In a letter to both companies, Laughlin says a combination of the two companies “represents an extremely compelling value creation opportunity for both companies and their respective shareholders.” He says the industry is consolidating rapidly in the face of a widespread contraction in margins, adding that “scale and efficiency gains from these activities” will likely provide a long-term competitive advantage for companies that agree to merge and become larger. The hedge fund firm says the two healthcare companies have more than a 60 percent overlap of shareholders.
North Tide calls itself a value-oriented manager with a focus on the healthcare industry. Prior to founding North Tide, Laughlin was a portfolio manager at Israel (Izzy) Englander’s New York-based Millennium Management from 2005 through 2011. Prior to that he was an equity research analyst covering the healthcare sector in the asset management group at American Express, and before that spent seven years on the sell-side as an analyst at Morgan Stanley Dean Witter, SG Cowen and Deutsche Bank Alex. Brown. Earlier this year North Tide settled with Healthways, which agreed to nominate three directors selected by North Tide. The hedge fund firm, in turn, agreed to drop its planned proxy fight with the provider of wellness programs.
New York activist hedge fund firm Trian Fund Management announced changes to the boards of directors of two of its activist targets. Trian said Nelson Peltz has resigned from the board of Legg Mason, saying he wants to devote more time to other commitments. “Legg Mason has successfully addressed its legacy issues, increased shareholder value, strengthened its balance sheet, is seeing positive net flows and is positioned for future success,” the activist states in a letter to the investment firm’s chairman and chief executive officer, Joseph Sullivan.
Meanwhile, BNY Mellon, one of Trian’s newer activist targets, announced that Edward Garden, chief investment officer and a founding partner of Trian, has been elected to the board of directors, effective immediately.

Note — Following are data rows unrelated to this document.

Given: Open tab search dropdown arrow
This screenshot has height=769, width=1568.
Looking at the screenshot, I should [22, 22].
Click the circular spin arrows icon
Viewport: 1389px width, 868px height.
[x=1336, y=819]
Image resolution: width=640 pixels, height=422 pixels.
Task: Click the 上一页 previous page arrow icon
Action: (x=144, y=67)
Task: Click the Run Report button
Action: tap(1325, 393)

Garden’s addition boosts the number of directors by one, to 14. “We have had valuable discussions with Ed and Trian over the past several months about our progress towards improving our financial performance and capitalizing on the expanding opportunities in the markets we serve,” said Gerald Hassell, BNY Mellon’s chairman and CEO, in a press release. Garden will join the human resources and compensation committee and the risk committee of BNY Mellon’s board.
Daniel Loeb has ratcheted up his bet on stocks in his hedge funds. At the end of November, the Third Point Offshore Fund had a net exposure of 62.6 percent in its long-short equity portfolio, according to its latest monthly report. This is up from 52.5 percent the previous month. Its net exposure to credit, on the other hand, remained relatively flat, at 23.5 percent. The fund is managed by Loeb’s New York-based Third Point.
Daniel Och’s multistrategy fund, the OZ Master Fund, rose 2.60 percent in November, boosting its gain for the year to 4.53 percent. It is managed by New York-based Och-Ziff Capital Management. Och’s two other main funds moved into positive territory last month. The OZ Asia Master Fund jumped 4.32 percent and is now up 1.55 percent for the year, while the OZ Europe Master Fund rose 1.96 percent for the month and is up 0.52 percent for the year. Och-Ziff also reported that as of December 1, it had $47.1 billion under management, up $1.1 billion in the past month.
The Credit Suisse Liquid Alternative Beta Index rose 1.40 percent last month and is up 3.89 percent for the year. The managed futures strategy was the top performer, jumping 7.21 percent in November alone and 11.84 percent for the year. The LAB indices seek to replicate the aggregate return profiles of hedge fund strategies using liquid, tradable instruments.